Sen. John Cornyn (R-Texas), a top adviser to McConnell, said he did not expect the Senate Finance Committee to have a mock markup of the trade deal, which under previous agreements would allow them to suggest changes that could be worked in to a final proposal.
“It’s a bad practice and I don’t think the Senate should just quietly agree to be jammed in the process,” Cornyn said, adding that it was a “lousy way to treat the Senate.”
Sen. Pat Toomey (R-Pa.) said he had also heard the Senate Finance Committee would not be holding a mock markup of the trade deal.
“We have to have an opportunity to weigh in on that,” Toomey said. “This is a problem.”
Toomey said he raised his concerns with Lighthizer during the lunch and at two separate meetings with Senate Finance Republicans.
When asked if he spoke directly to Lighthizer about his concerns, Toomey said: "I did. In fact, I raised them at the meeting we had before the lunch and I raised them on the phone call the day before that."

More at: https://thehill.com/homenews/senate/474344-lighthizer-fails-to-quell-gop-angst-on-trade-deal
 
Trump said the trade rules before NAFTA "work very well."

Lets be real... trade rules prior to the Navigation Acts of 1651 were the only one's that worked at all.

Everything since then; sans that joyous moment of laughter in 1765...

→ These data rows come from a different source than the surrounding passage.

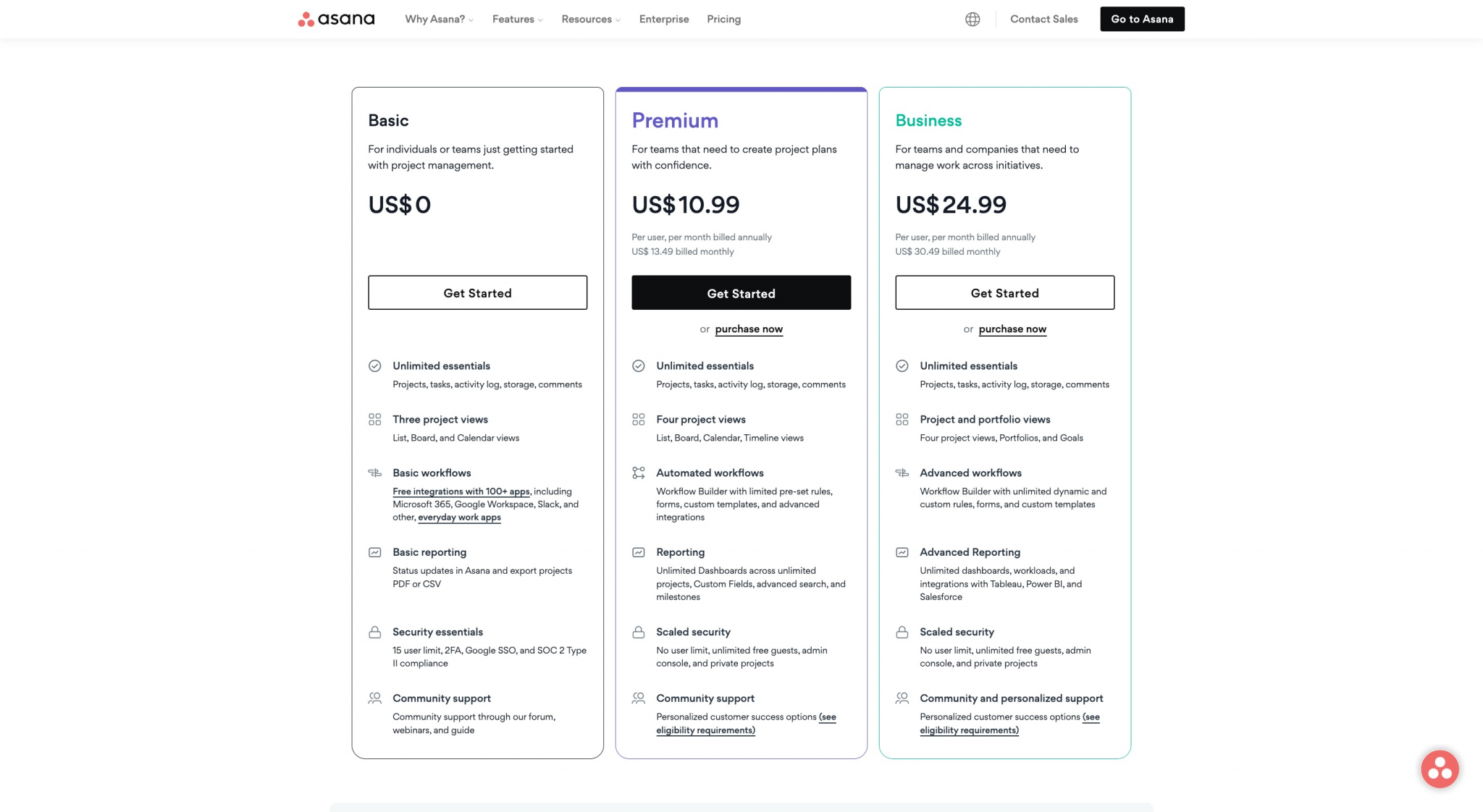Viewport: 1483px width, 812px height.
Task: Expand the Features dropdown menu
Action: point(517,20)
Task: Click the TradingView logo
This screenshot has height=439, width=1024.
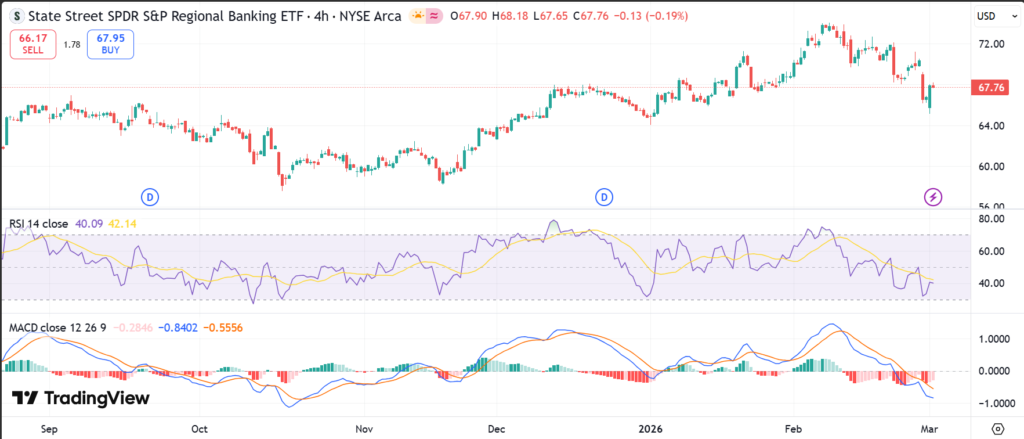Action: [81, 398]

nothing more than a subtle variants of state mafia racketeering.
 
Mexico's deputy foreign minister, Jesus Seade, said on Saturday he sent a letter to the top U.S. trade official expressing surprise and concern over a labor enforcement provision proposed by a U.S. congressional committee in the new North American trade deal.Top officials from Canada, Mexico and the United States on Tuesday signed a fresh overhaul of a quarter-century-old deal, aiming to improve enforcement of worker rights and hold down prices for biologic drugs by eliminating a patent provision.
How labor disputes are handled in the new United States-Mexico-Canada Agreement (USMCA) trade deal was one of the last sticking points in the negotiations between the three countries to overhaul the agreement.
Intense negotiations over the past week among U.S. Democrats, the administration of Republican U.S. President Donald Trump, and Mexico produced more stringent rules on labor rights aimed at reducing Mexico's low-wage advantage.
However, an annex for the implementation of the treaty that was presented on Friday in the U.S. House of Representatives proposes the designation of up to five U.S. experts who would monitor compliance with local labor reform in Mexico.
"This provision, the result of political decisions by Congress and the Administration in the United States, was not, for obvious reasons, consulted with Mexico," Seade wrote in the letter. "And, of course, we disagree."


The letter, released on Saturday, is dated Friday and addressed to U.S. Trade Representative Robert Lighthizer. Seade said he would travel to Washington on Sunday to raise the issues directly with Lighthizer and lawmakers.
"Unlike the rest of the provisions that are clearly within the internal scope of the United States, the provision referred to does have effects with respect to our country and therefore, should have been consulted," Seade wrote.